The Foreclosure Document Controversy – What It Means For Buyers

Buying a foreclosed home on the market today can be a very good value. But there are also issues involved with foreclosed homes. Banks have admitted to signing thousands of foreclosure documents without proper review. Due to this recent foreclosure document controversy, those who are thinking of buying a foreclosed home and those who already have bought one are now wondering what the foreclosure scandal might mean, and if the house they bought is technically theirs or not.

Lenders who have stopped foreclosures on homes in 23 states include JPMorgan Chase, GMAC Mortgage and Bank of America. The lenders are investigating the possible problems in foreclosure document processing. Some companies signed court documents without reviewing the individual cases, causing some title companies to stop issuing title insurance on those lenders’ home sales.

Real estate experts have mixed feelings on the impact of the title controversy. Some believe the foreclosure fiasco is only a technicality, and the homes would have been repossessed anyway. Others think that foreclosure backlog will increase and limit the supply of homes for sale, thereby delaying real estate market recovery.

Buyers need title insurance

If you bought a home that was in foreclosure, you may well be wondering if it was seized and resold without proper oversight. You may wonder if you actually own the home, or if the former owners still technically own it.

Real estate attorneys say that the probability of losing your home based on improper paperwork is small. If you have title insurance, experts say, you should be all right. Title insurance covers the homeowner in just such a case. The title insurance policy pays any costs of defending your claim to the home, and will reimburse the value of your home if you lost the claim. Even so, it is very unlikely that a court would overturn a foreclosure on a technicality.

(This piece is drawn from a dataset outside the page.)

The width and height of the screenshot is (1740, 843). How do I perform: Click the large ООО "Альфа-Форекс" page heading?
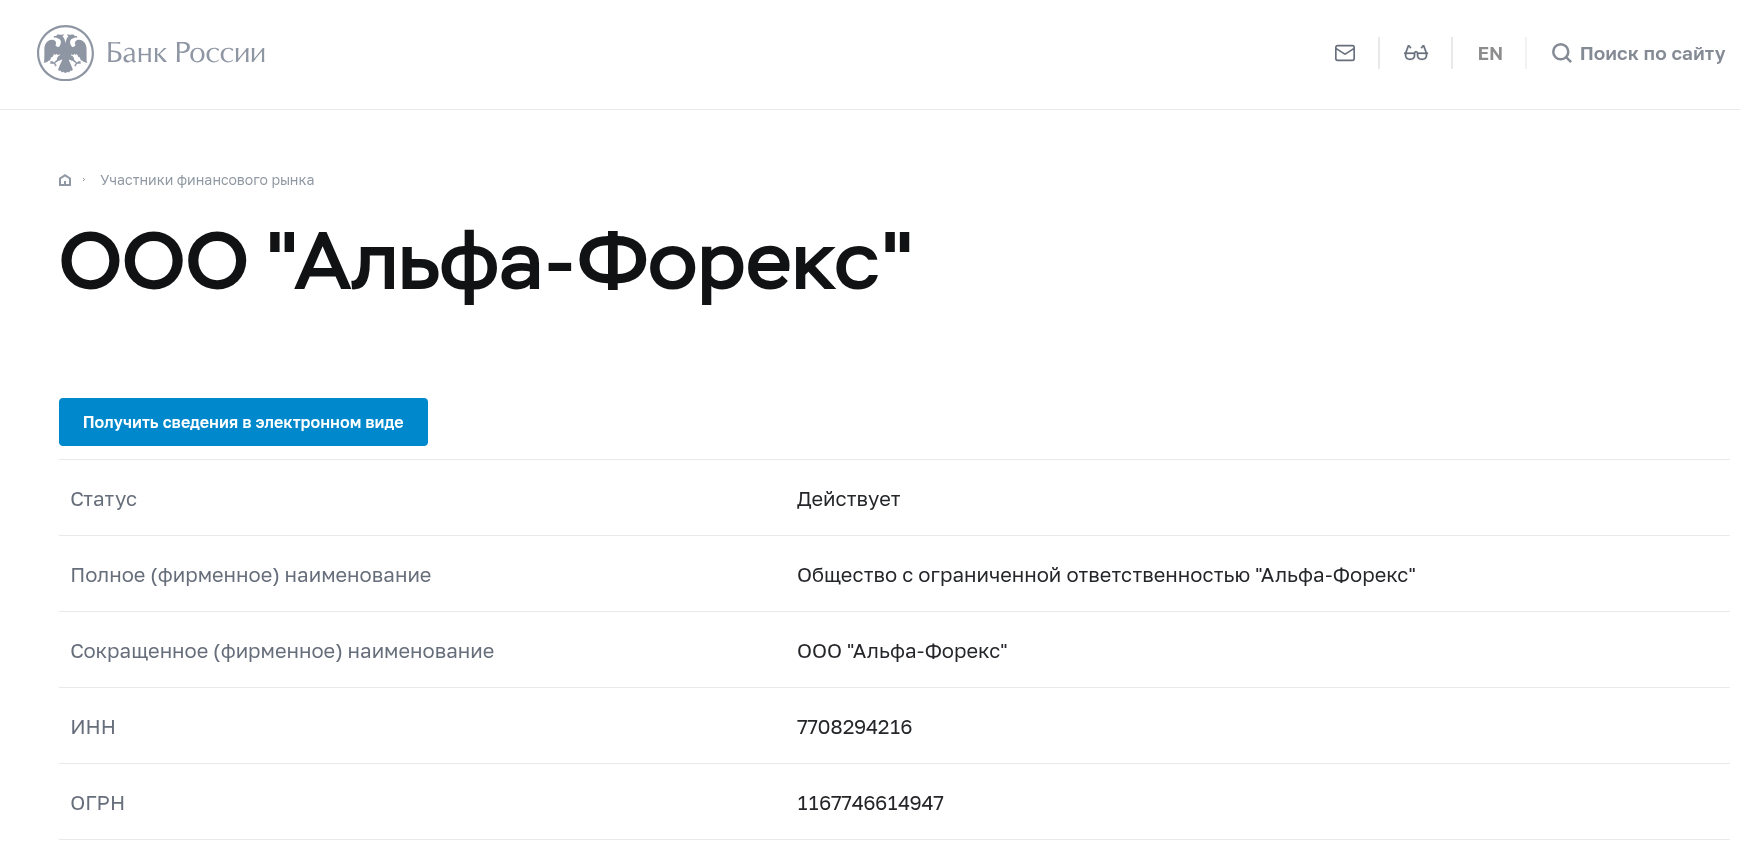point(486,263)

The exception is buying at foreclosure auctions. There, you are on your own. You can’t do a title search on an auction property, and you can’t buy title insurance until after you’ve purchased the home. So you may find that someone has a legitimate claim to the house, or that you may not be able to buy title insurance after the fact. If you are the average home buyer, it is likely you do not have the knowledge needed to understand the paperwork that came with your home purchase. It may look all right on the surface, but later, you may have a problem.

If you buy a foreclosed home from an investor who bought it at an auction and resold it, you are in a position to insist on title insurance from the seller. That way, you can be sure the title has been researched and you have a policy stating that it has no problems stemming from the foreclosure process.

If you feel you must speak with a lawyer about your foreclosure purchase, be sure to find one who is an expert in real estate and title insurance law.